Mulut jelita menganga. Ia masih tidak percaya jika pria dihadapannya beneran Radit, kakaknya.
Radit mendekatkan wajahnya pada bibir Jelita. Detik itu juga tubuh Jelita membeku kaku.
"Tutup mulut lo, malu dilihat orang" ucap Radit samar seperti orang berbisik.
Radit menyemaikan secercah senyum manisnya.
"Hmm wah lo benar-benar beda.
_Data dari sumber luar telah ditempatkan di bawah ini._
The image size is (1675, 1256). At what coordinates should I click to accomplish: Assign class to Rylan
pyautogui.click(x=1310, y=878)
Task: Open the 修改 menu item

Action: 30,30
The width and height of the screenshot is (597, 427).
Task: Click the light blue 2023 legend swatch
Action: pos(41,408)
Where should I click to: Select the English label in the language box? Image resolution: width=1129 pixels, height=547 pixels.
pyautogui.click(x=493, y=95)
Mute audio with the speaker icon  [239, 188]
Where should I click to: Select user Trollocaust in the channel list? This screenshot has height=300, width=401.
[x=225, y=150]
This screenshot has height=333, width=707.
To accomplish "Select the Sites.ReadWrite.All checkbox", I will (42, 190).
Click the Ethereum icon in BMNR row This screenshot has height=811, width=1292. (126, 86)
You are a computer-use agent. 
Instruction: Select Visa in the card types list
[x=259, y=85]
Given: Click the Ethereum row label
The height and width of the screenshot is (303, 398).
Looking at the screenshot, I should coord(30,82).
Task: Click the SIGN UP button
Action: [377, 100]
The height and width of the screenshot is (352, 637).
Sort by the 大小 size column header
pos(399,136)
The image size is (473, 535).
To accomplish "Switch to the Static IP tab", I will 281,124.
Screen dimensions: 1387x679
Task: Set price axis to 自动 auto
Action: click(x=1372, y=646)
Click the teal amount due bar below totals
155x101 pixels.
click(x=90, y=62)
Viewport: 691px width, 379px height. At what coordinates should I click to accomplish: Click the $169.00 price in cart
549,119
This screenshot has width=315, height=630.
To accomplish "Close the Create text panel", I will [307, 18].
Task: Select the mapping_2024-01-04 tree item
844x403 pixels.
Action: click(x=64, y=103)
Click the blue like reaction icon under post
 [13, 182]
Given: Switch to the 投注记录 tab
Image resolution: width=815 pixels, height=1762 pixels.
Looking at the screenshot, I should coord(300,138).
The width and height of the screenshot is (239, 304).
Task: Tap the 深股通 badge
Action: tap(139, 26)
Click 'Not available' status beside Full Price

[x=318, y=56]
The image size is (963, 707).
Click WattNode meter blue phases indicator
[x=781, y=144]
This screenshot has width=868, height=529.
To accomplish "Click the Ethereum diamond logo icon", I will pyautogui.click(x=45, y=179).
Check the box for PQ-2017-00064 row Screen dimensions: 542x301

Gue hampir saja gak ngenalin lo" ucap Jelita berusaha menyembunyikan rasa gugupnya.
Radit pun meraih tubuh ramping Jelita ke dalam dekapan hangatnya. Sudah lama ia tidak memeluk gadis kecilnya yang kini sudah menjadi wanita cantik, tinggi, serta rambut hitam panjang yang tergerai indah.
Deg! Deg! Deg!
Entah kenapa tiba-tiba saja jantung Jelita berdetak lebih cepat dari biasanya. Saking kencangnya, jantungnya seperti akan mencuat dari tempatnya.
Perasaan apa ini?
***
Pukul 07.00 malam, di meja makan.
"Jelita ayo turun ntar makanannya keburu dingin" pekik Laura dari lantai satu. Seperti biasa ia harus berteriak seperti orang gila setiap kali meminta Jelita turun untuk makan malam.
"Ada apa ma, kok teriak-teriak?"tanya radit yang baru saja tiba di ruang makan.
"Biasa adik kamu. Kalau diajak makan susah banget. Kamu bisa lihat sendiri kan badannya kecil gitu" jelas Laura sembari menuangkan air putih ke dalam gelas.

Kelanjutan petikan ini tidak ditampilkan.